Pour Gabriel, nous pouvons effectuer le même constat ; la connaissance spécifique d’une résidante lui a même permis d’obtenir plus de responsabilité vis-à-vis de cette personne : « les sorties avec un résidant et tout ça, ils ont jugé (ses collègues) que comme je suis en 2ème année, S (pour prendre un nom), que j’accompagne depuis plus d’une année et demie donc je la connais, je sais comment gérer si jamais il arrive quelque chose » (G2, L82-85).

Gabriel a aussi compris l’importance des rituels avec une population telle que la sienne et il est en mesure de cerner ces rituels parce qu’il côtoie cette population tous les jours.

Malgré la population fluctuante avec laquelle travaille Clara, il lui arrive également de prendre de l’assurance dès qu’elle côtoie un enfant qui séjourne assez longtemps, ce qui lui a permis d’élaborer des connaissances sur le comportement de l’enfant en question et d’ajuster sa pratique professionnelle face à lui :

« Là maintenant je vois que je suis de plus en plus à l’aise avec les siestes pour M, après les suivantes ben je savais comment il faisait, il pleurait un petit coup, il voulait

pas enlever ses chaussures mais je voyais qu’il était fatigué, donc maintenant j’arrive vite à voir de quoi ils ont besoin. » (C1, L255-247).

Mais posséder une bonne connaissance au sujet des personnes que l’apprenti côtoie régulièrement ne suffit pas. Il faut également que le résidant, lui aussi, connaisse assez bien l’apprenti, ce qui aboutira à une relation de confiance et diminuera le sentiment d’être jugé et les chances d’être mal compris. A la question de savoir si Aline prend mieux en charge les activités avec les résidants qu’au début de son apprentissage, celle-ci répond qu’il est plus aisé pour elle de les prendre en charge maintenant parce qu’elle connaît mieux les résidants et que ceux-ci la connaissent également. Cette connaissance réciproque diminue le sentiment d’être jugée parce que les résidants sauront être indulgents en cas d’échec étant donné qu’ils connaissent plus généralement l’apprenante et savent de quoi elle est capable. La peur du jugement diminue lorsque tous les sujets se connaissent et l’individu ne craint plus d’être mis en échec. Dans le cas de Gabriel, ses collègues ont appris à le connaître et ne s’étonnent plus de le voir adopter une attitude directive dans certaines situations, ce qui permet d’éviter les malentendus.

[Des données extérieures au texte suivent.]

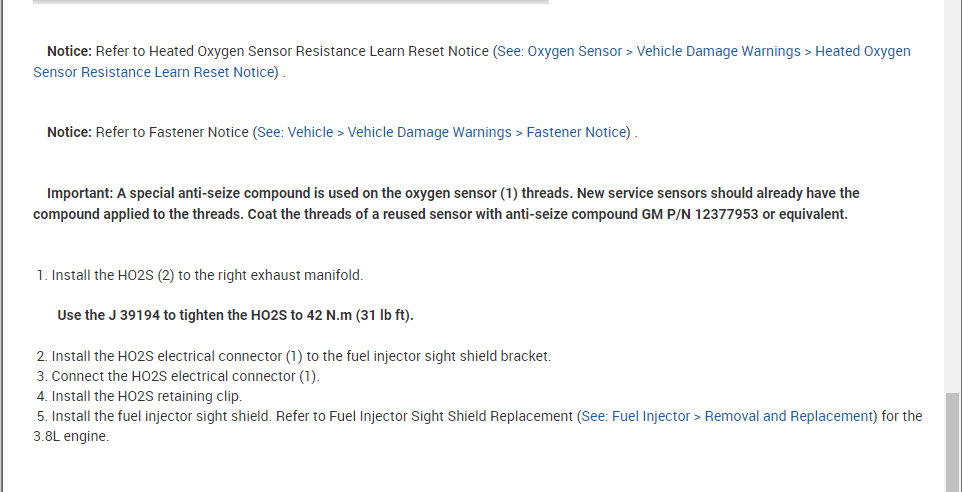Click the bold 'Important:' label

pyautogui.click(x=80, y=193)
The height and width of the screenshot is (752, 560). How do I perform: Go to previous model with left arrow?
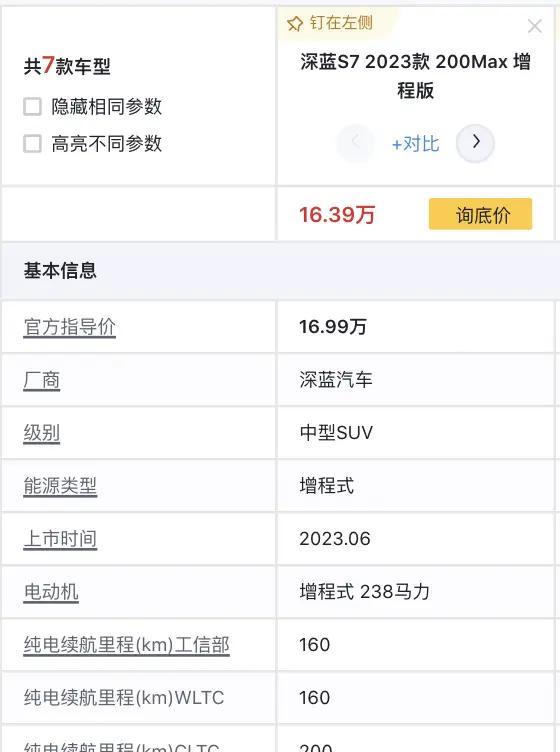click(x=355, y=143)
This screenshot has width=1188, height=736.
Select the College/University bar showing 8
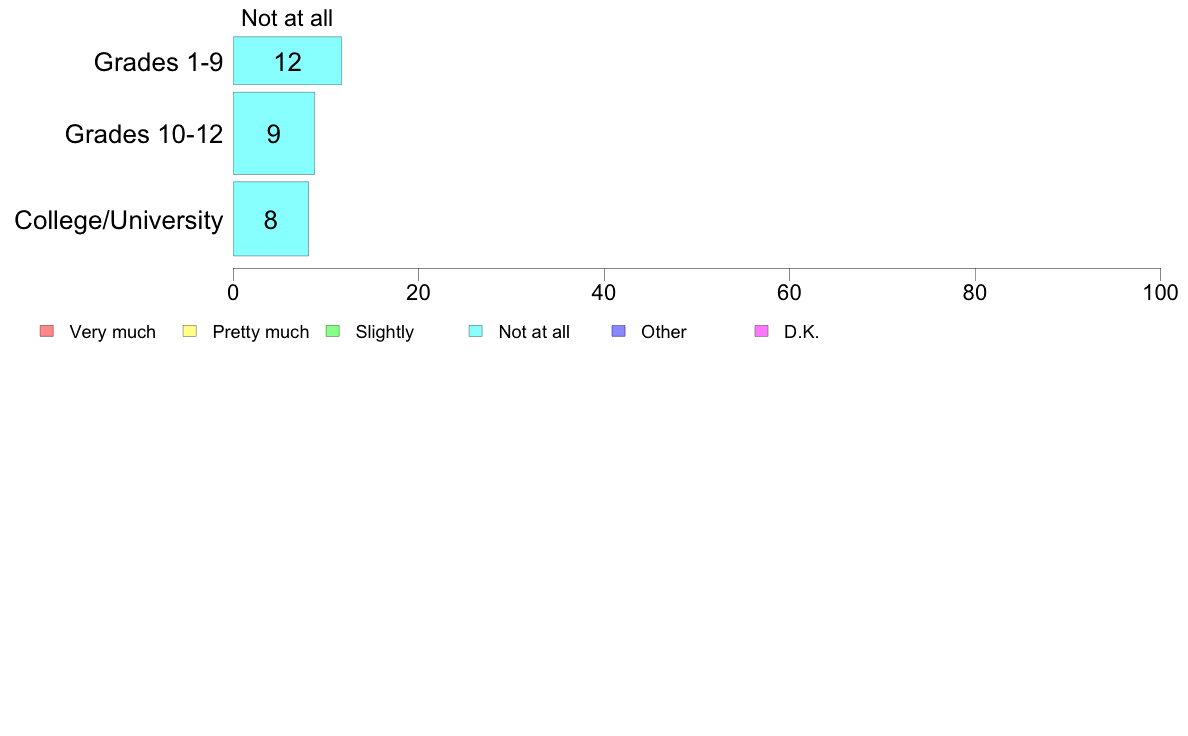270,219
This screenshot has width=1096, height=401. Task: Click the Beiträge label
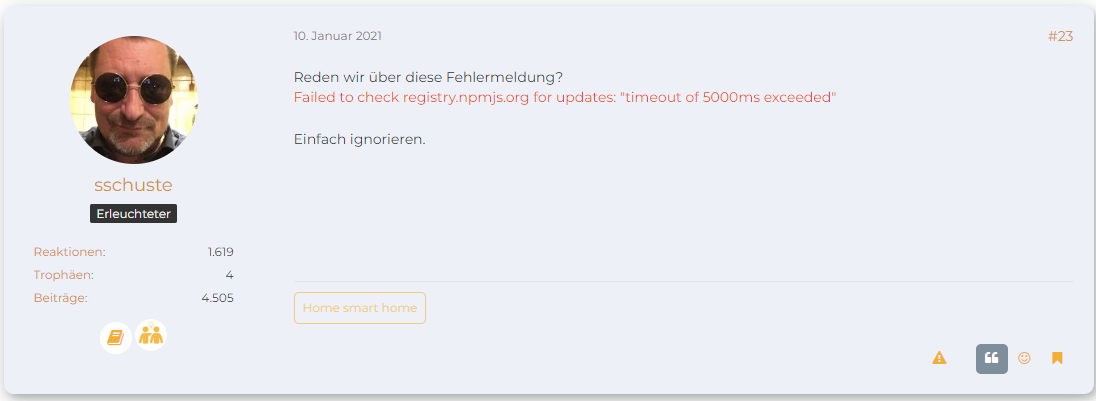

Malgré le caractère « situé » des apprentissages, il peut y avoir transposition des savoirs à d’autres situations spécifiques de travail et donc généralisation des savoirs. Clara, qui travaille dans un contexte variable, n’hésite pas à transposer les connaissances qu’elle a acquises dans d’autres lieux pour mieux évoluer au quotidien. Ainsi, lorsqu’il s’agit d’expliquer comment elle a appris à verbaliser ses actes auprès des enfants qu’elle prend en charge, Clara précise qu’un stage en garderie lui a permis d’adopter ce réflexe et qu’elle le transpose aujourd’hui dans son apprentissage à l’hôpital. C’est pourquoi le contexte particulier de l’hôpital oblige également Clara à faire appel à des savoirs « situés », qu’elle peut au besoin réutiliser dans d’autres situations similaires ou avec d’autres types d’enfants. Du fait que la population n’est jamais la même à l’hôpital, Clara n’hésite pas à utiliser des connaissances acquises avec une certaine population d’enfants et de les tester avec une population d’enfants d’âges différents, comme le montre cet exemple : « parce que j’ai pu tester avec d’autres enfants, enfin voilà peut-être qu’elle a 4 mois mais à 1 année un enfant il aura les mêmes symptômes, les mêmes signes de fatigue et puis ouais juste essayer » (C2, 204-206). Elle est à même de généraliser ses acquis et de les étendre à des situations plus globales et moins « situées ».